▶ _Exercise description_: Take the records below and set down exactly the lines from the one with "Task: Open the 7:14 PM timestamp" to the one with "Task: Open 'haferflocken", ends included; do not copy the pictures.

[Stored entries]
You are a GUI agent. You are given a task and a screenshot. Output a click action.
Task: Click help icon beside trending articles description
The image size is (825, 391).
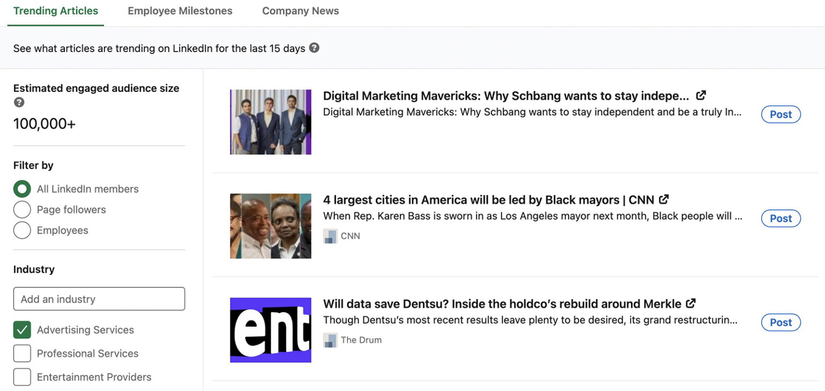(x=314, y=48)
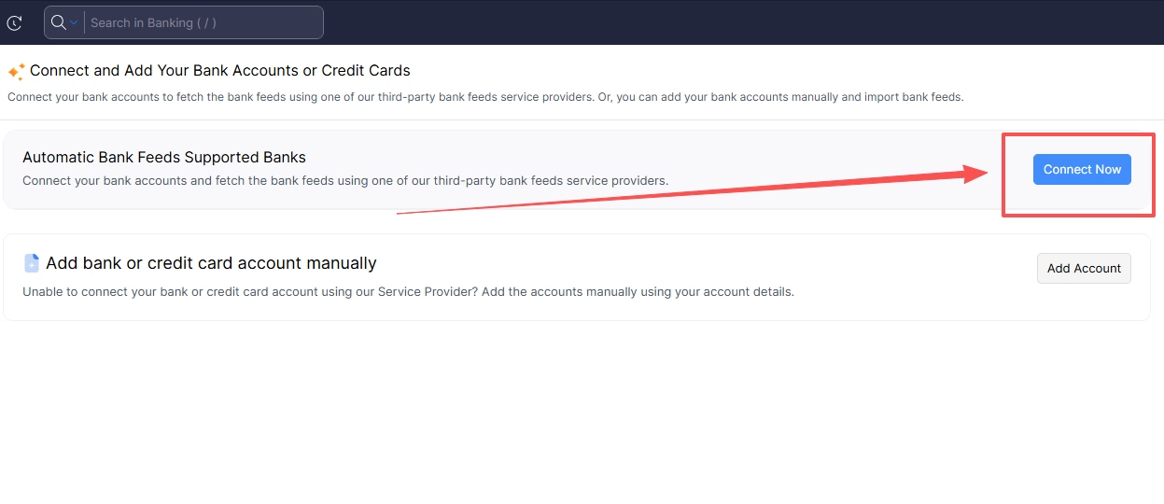Expand the search scope dropdown arrow
This screenshot has width=1164, height=504.
(74, 22)
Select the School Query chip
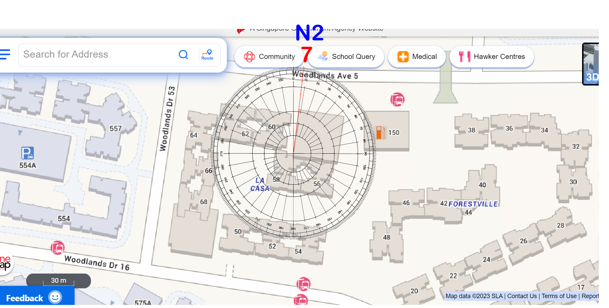This screenshot has height=308, width=609. (346, 57)
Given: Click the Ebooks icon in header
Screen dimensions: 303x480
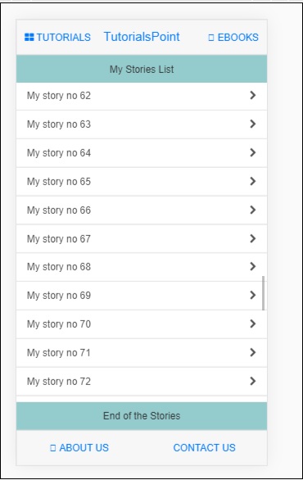Looking at the screenshot, I should click(211, 38).
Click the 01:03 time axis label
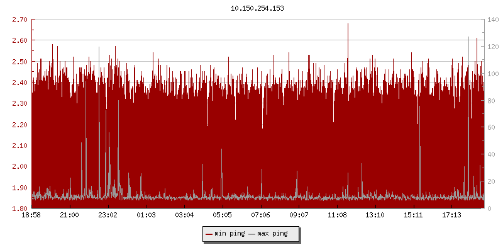 pos(146,215)
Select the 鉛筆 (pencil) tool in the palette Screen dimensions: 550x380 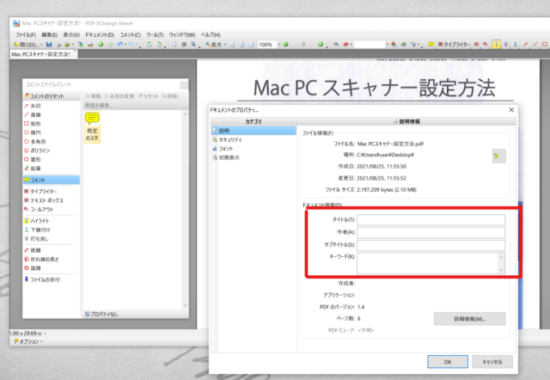click(x=38, y=169)
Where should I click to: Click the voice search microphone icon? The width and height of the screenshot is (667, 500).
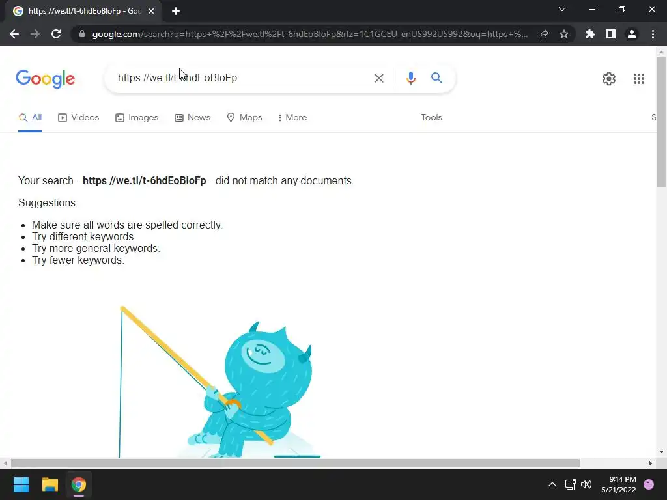410,78
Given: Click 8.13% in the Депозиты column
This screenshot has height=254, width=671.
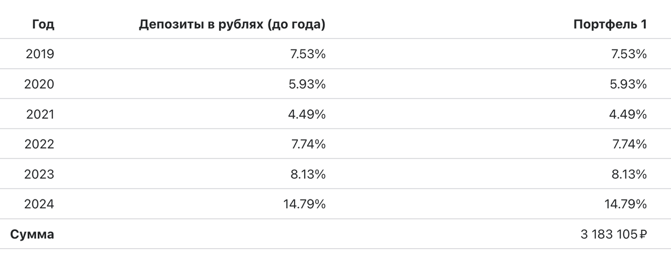Looking at the screenshot, I should click(x=308, y=174).
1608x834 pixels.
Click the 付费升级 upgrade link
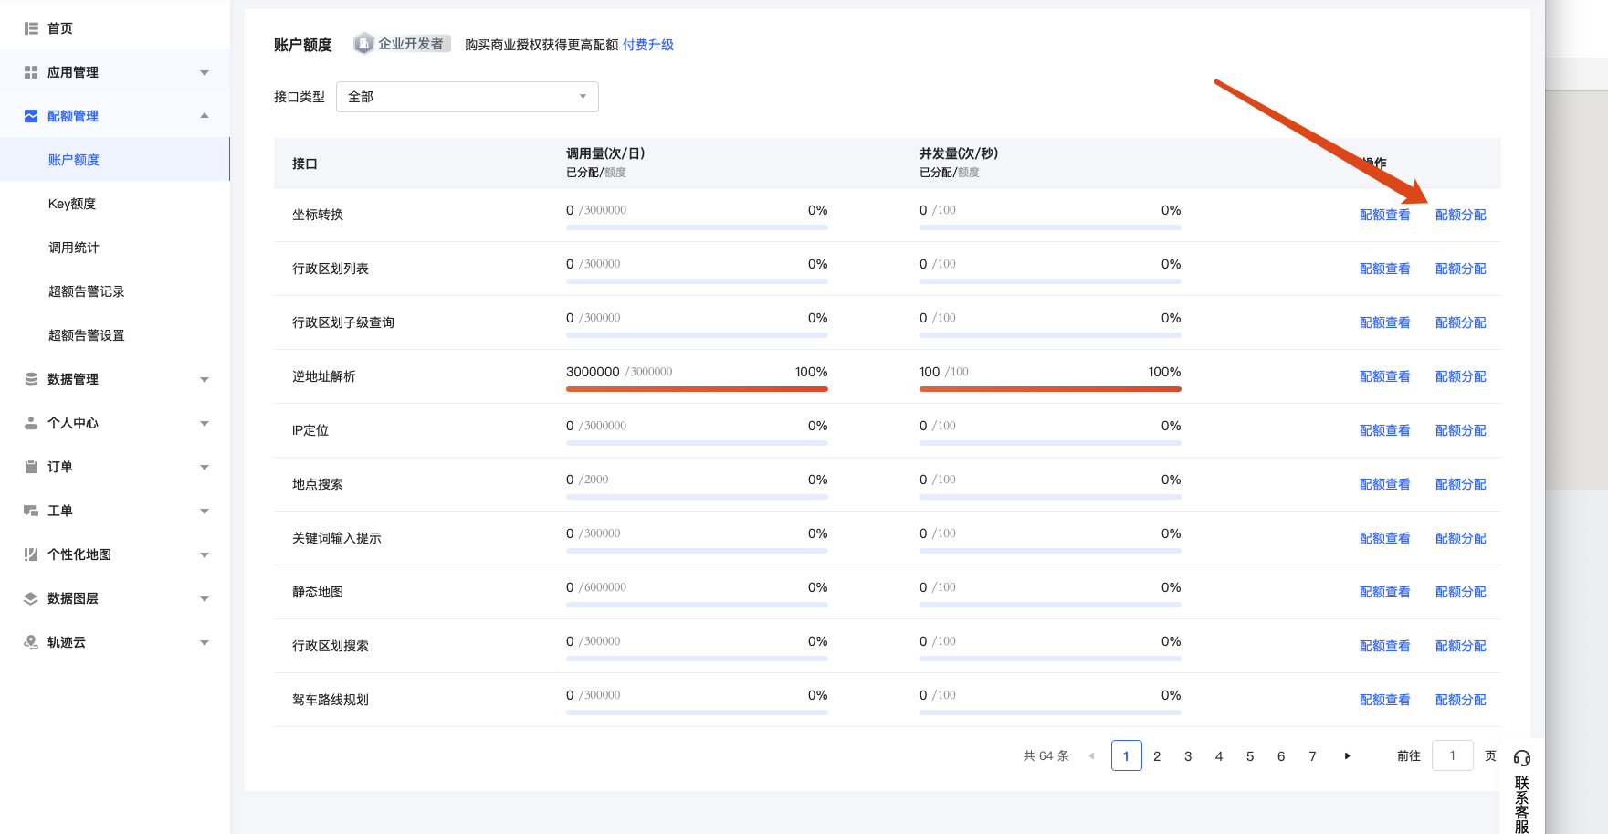click(x=647, y=45)
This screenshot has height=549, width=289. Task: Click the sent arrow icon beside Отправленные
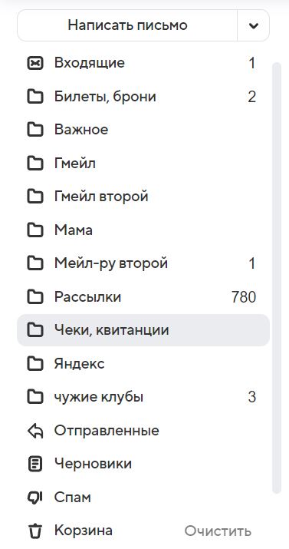click(x=35, y=431)
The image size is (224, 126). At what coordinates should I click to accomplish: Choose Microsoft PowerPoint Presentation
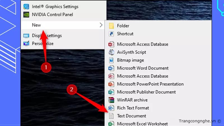click(x=150, y=84)
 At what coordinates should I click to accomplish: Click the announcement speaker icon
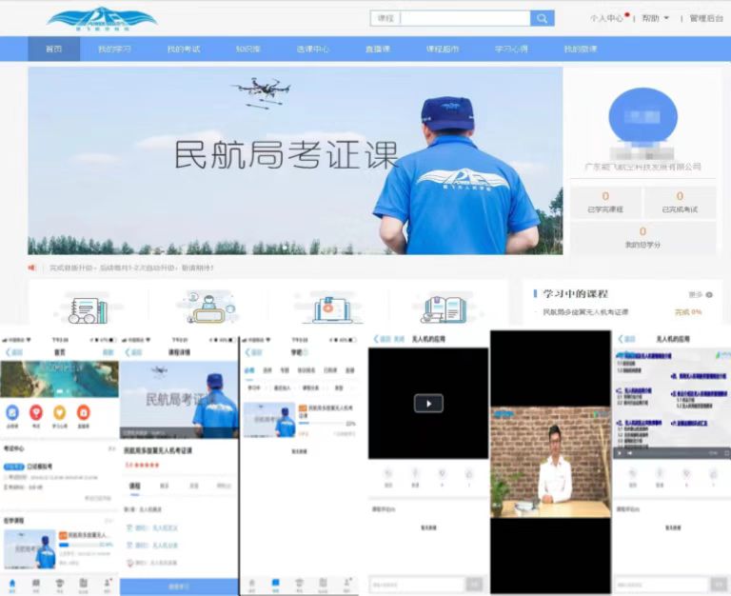33,268
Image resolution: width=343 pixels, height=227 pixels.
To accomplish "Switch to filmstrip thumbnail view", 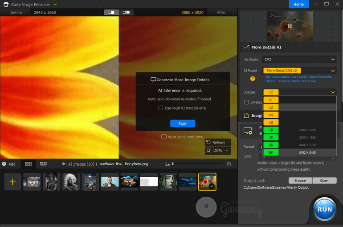I will (43, 164).
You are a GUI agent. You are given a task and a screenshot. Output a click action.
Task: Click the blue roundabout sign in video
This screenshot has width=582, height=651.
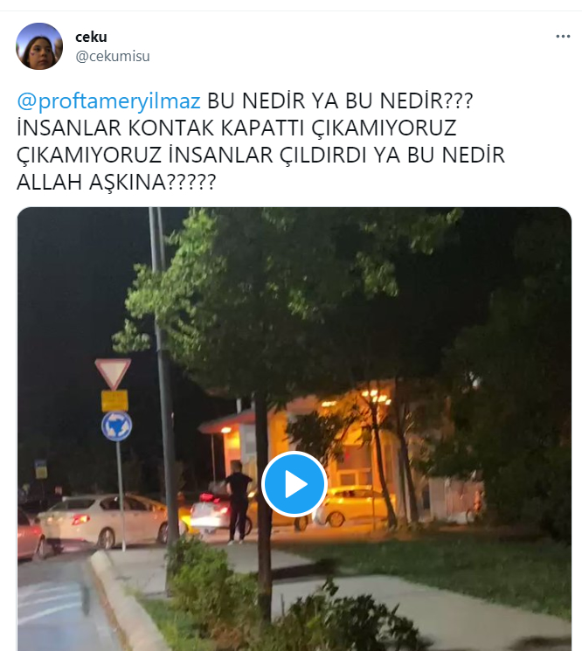tap(116, 426)
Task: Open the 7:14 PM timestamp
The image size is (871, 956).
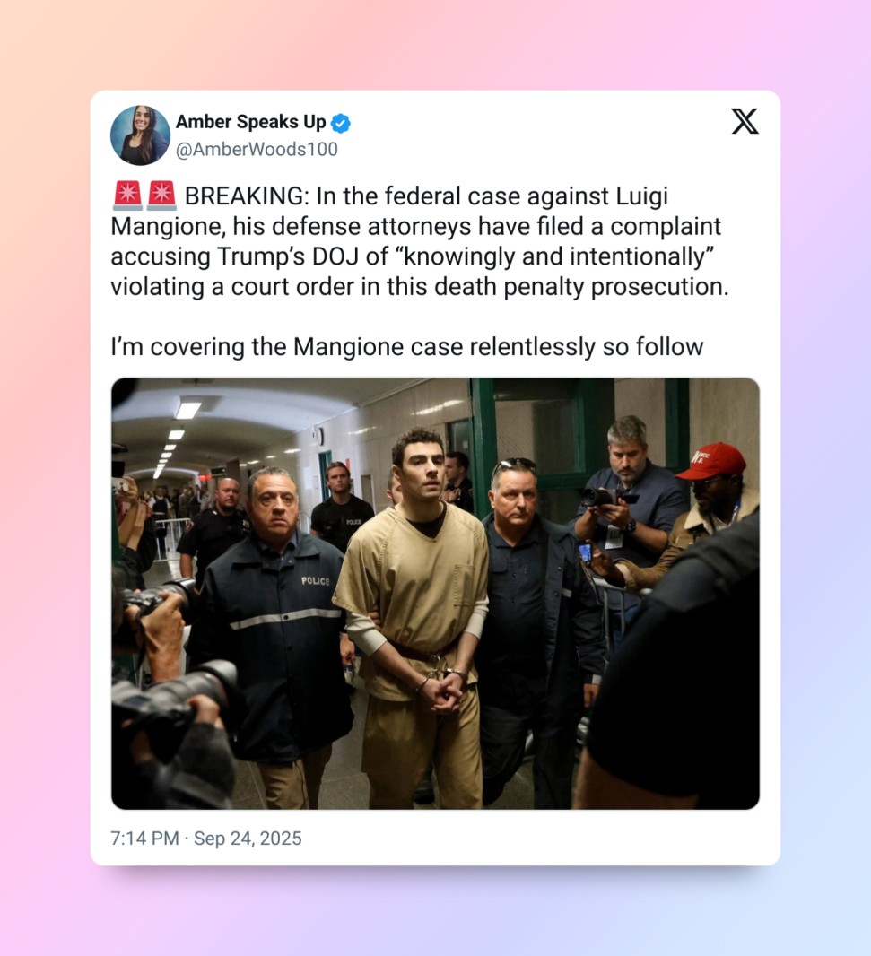Action: tap(144, 839)
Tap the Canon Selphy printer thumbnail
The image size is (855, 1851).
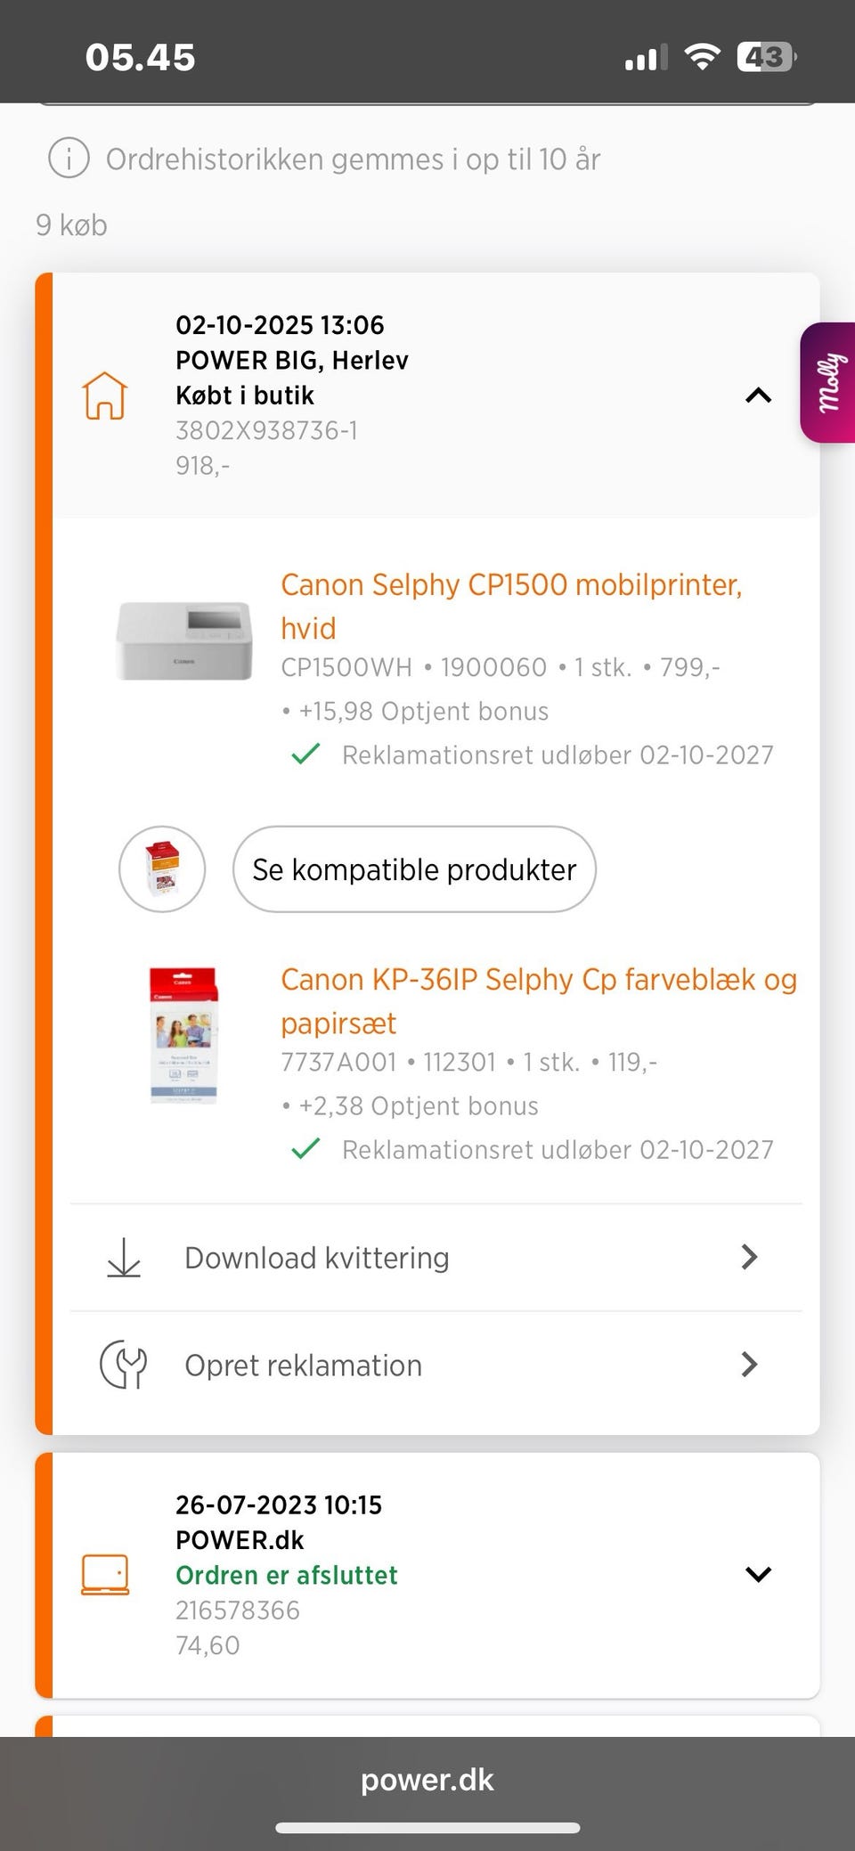[x=184, y=640]
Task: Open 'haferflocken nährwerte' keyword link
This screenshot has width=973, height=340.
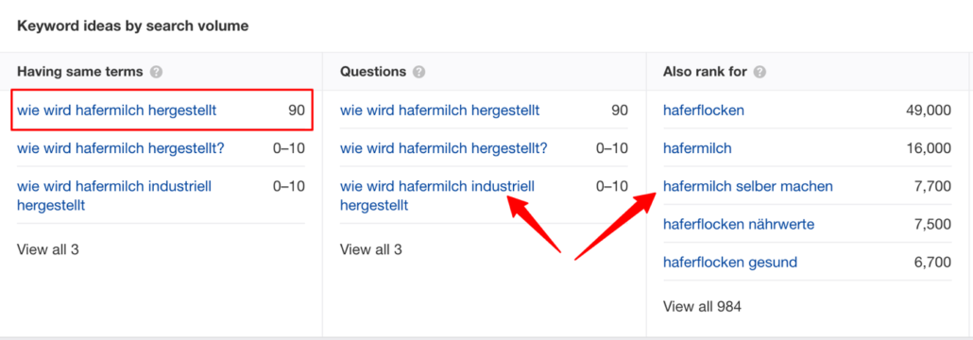Action: coord(739,224)
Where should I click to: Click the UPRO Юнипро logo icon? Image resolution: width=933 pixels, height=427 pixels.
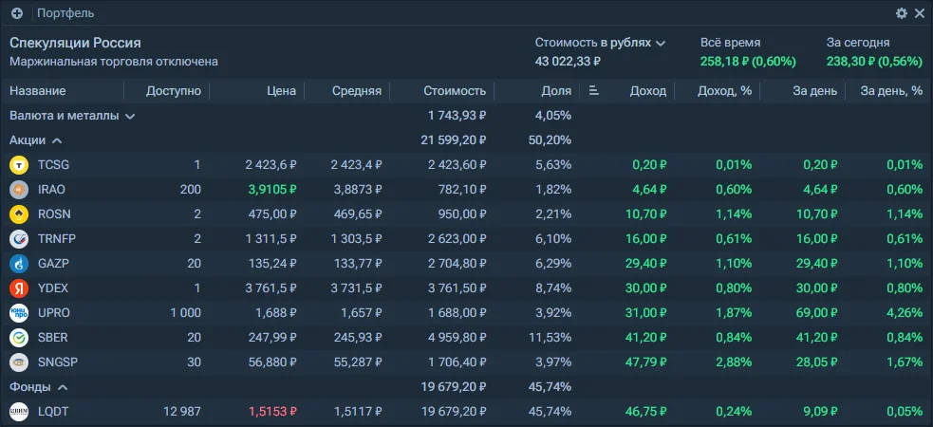coord(19,313)
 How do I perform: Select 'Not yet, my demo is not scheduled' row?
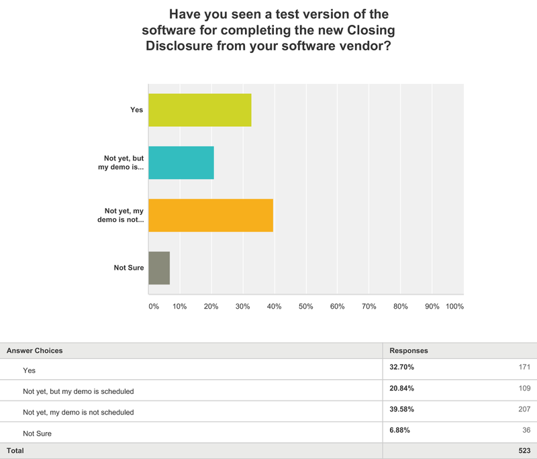point(78,412)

▶ _Expected answer_:
Task: Open the 7:14 PM timestamp
The image size is (871, 956).
Action: tap(144, 839)
Tap the Canon Selphy printer thumbnail
The image size is (855, 1851).
[x=184, y=640]
Task: Open 'haferflocken nährwerte' keyword link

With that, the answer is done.